Copy task, pictures excluded: set down exactly the lines from the one containing "784x877 pixels. At" to the end of the data below.

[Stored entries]
- - - - -

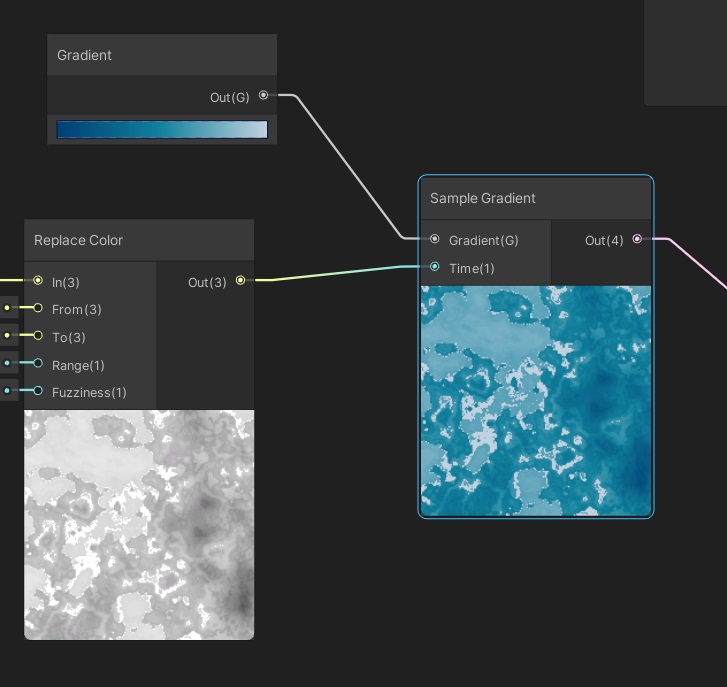Click the Range(1) input port
This screenshot has width=727, height=687.
pyautogui.click(x=38, y=364)
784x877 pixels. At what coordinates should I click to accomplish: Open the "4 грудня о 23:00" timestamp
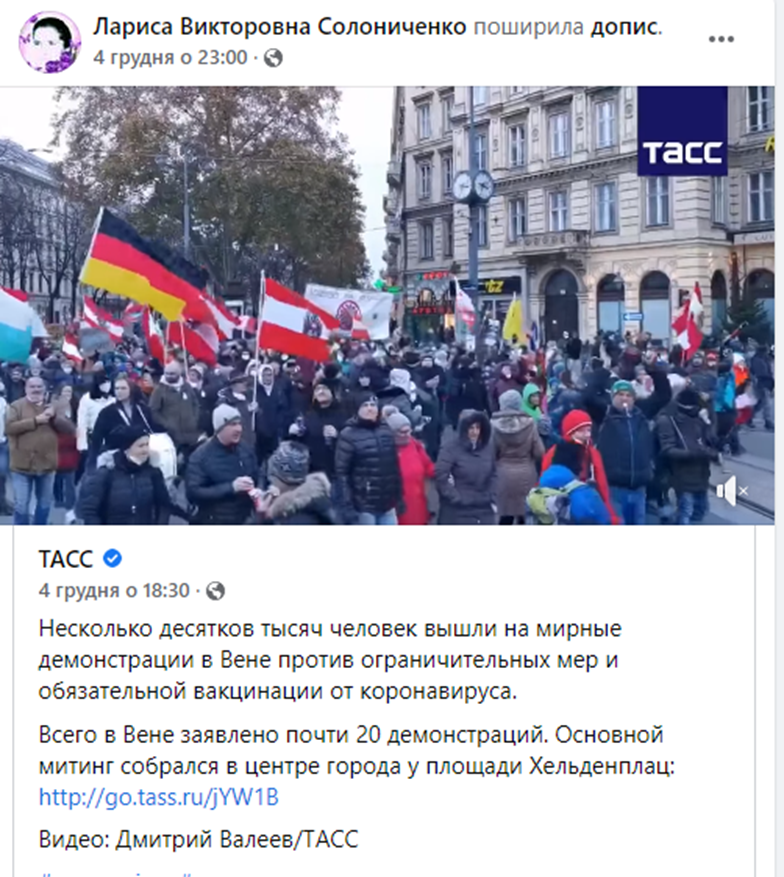coord(170,57)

- - - - -

Response below →
784x877 pixels. At what coordinates should I click to accomplish: Open the "4 грудня о 23:00" timestamp
coord(170,57)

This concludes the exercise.